We thought we'd give you the key facts about working as a commercial lawyer so that you can make an informed decision about whether or not you want to find out more.
You will become a specialised commercial solicitor
If you haven't considered whether you'd rather be a solicitor or a barrister, do so. You should also realise that some solicitors work in areas of law and for types of client than commercial firms cannot offer you. Most lawyers in the City work in their firm's corporate or finance departments, and all commercial lawyers spend the majority of their time working on business-related matters.
You don't need a law degree
But if you are doing one, learn all you can - it will be useful. And if you get your legal knowledge at law school instead, remember that you're not just passing exams, but building up a body of knowledge in one year that others have had three years to acquire - pick up as much as you can! But the knowledge you'll obtain while working as a commercial lawyer covers far more than just the law.
You have to market yourself from day one
As a lawyer at a large law firm you generally don't have your own role, a specific boss or designated duties - you're more like a sole trader touting for business. There are structures in place to help you get experience, but ultimately if you want to succeed, it's key that you're prepared to persuade more senior lawyers (and, later, clients) to give you work.
Much of your time will be spent reading and writing documents
If you can't concentrate on large and dense pieces of writing or if you don't spot mistakes in text, choose another career.
Time is money
Always true, but particularly for law firms who charge their clients per hour of lawyer time, with each lawyer's price determined by their number of years of experience. The fact that experience has real financial significance means that there's a strong sense of hierarchy in most law firms. Billing by the hour also means partners will know exactly how much work you're doing - at a large commercial law firm, you'll be expected to notch up between 1,500 and 2,200 hours of client work per year. Hard graft will be recognised and, with luck, reflected in the size of your bonus, but there's no scope at all for winging it.

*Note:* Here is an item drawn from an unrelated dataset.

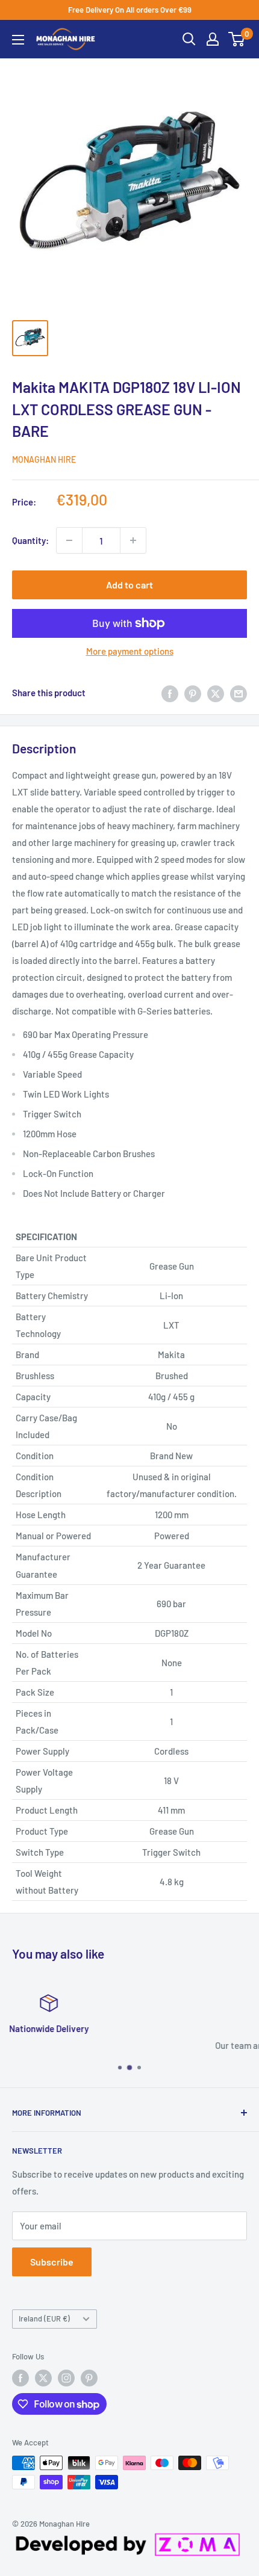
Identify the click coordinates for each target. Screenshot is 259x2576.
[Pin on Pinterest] (192, 693)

Your clients will be intelligent and capable businesspeople
This means that they will be stimulating to work with, and you won't have to explain basic points to them. But because they're paying a lot of money for your help with a complex and high-value challenge, they will be demanding.
You need to be organised
Being a lawyer is not just about being a legal expert - it's also about managing projects. You need to be the kind of person who makes to-do lists - and goes on to tick the items off. And because the other lawyers at your firm will have minds which work in this way, you have to not just be efficient and tidy-minded but constantly demonstrate that you are. Even if your work is good and done on time, your colleagues may doubt your abilities if you don't take notes or have a messy desk.
Only a few make it to the top
Most large commercial law firms take on between five and 100 trainees every year, but only a small minority will eventually become partners. But most lawyers don't leave their firms before partnership because they're not good at the job. Rather, they choose other options open to them like moving to a smaller firm, becoming an in-house lawyer, working elsewhere in the commercial world, setting up their own business, changing career direction completely, or being a full-time parent.
4 good things about being a City lawyer
*International work. *Much of your work will involve other countries, and you will get the chance to travel. If you like the idea of taking a close look at how many organisations across the world go about their business, being a City lawyer is one of the best jobs you can have.
*The money. *It's a lot - you'll be able to pay off your student loan quickly, and buying a flat and significant financial security will soon be within your reach. You'll also get private health insurance, a pension and other goodies.
*Meeting the challenges. *The work is often intellectually hard in the same way that your university work is and you'll get plenty of opportunities to use your brain on its maximum setting. It's hard in other ways too - expect to be put into situations where you'll have a level of responsibility that might scare you at the time, but that will make you feel proud afterwards.
Camaraderie. You will spend a significant amount of time with your colleagues in volatile and testing situations. You'll see them at their very best and worst, and form close professional relationships with them.
4 bad things about being a City lawyer
*The hours. *You will work long and unpredictable hours, though more in some departments than others. Even when you're a partner, how much work you do and when you do it will be largely dependent on decisions made by other people.
*You can make more money elsewhere in the City. *Investment banking pays much better. Working "in-house", that is, in a company or bank's legal department, also tends to pay more than working at a law firm.
*It's hard to explain what you do. *As you'll be a highly specialised legal and commercial expert, it will be difficult to sum up your job to friends and family - and it may not fit their idea of what a lawyer is or should be.
The burden of responsibility. The client relies on you. As their lawyer, you're there to make sure their transaction is legally valid, or that an argument made in court is correct and that the necessary documents to back it up are filed in time. This means that as a junior lawyer, you'll do a lot of double-checking and some administrative work. And the more senior you get, the more important it becomes that you never take your eye off the ball. This isn't a job where you can ever just focus on the big picture, or let something slide.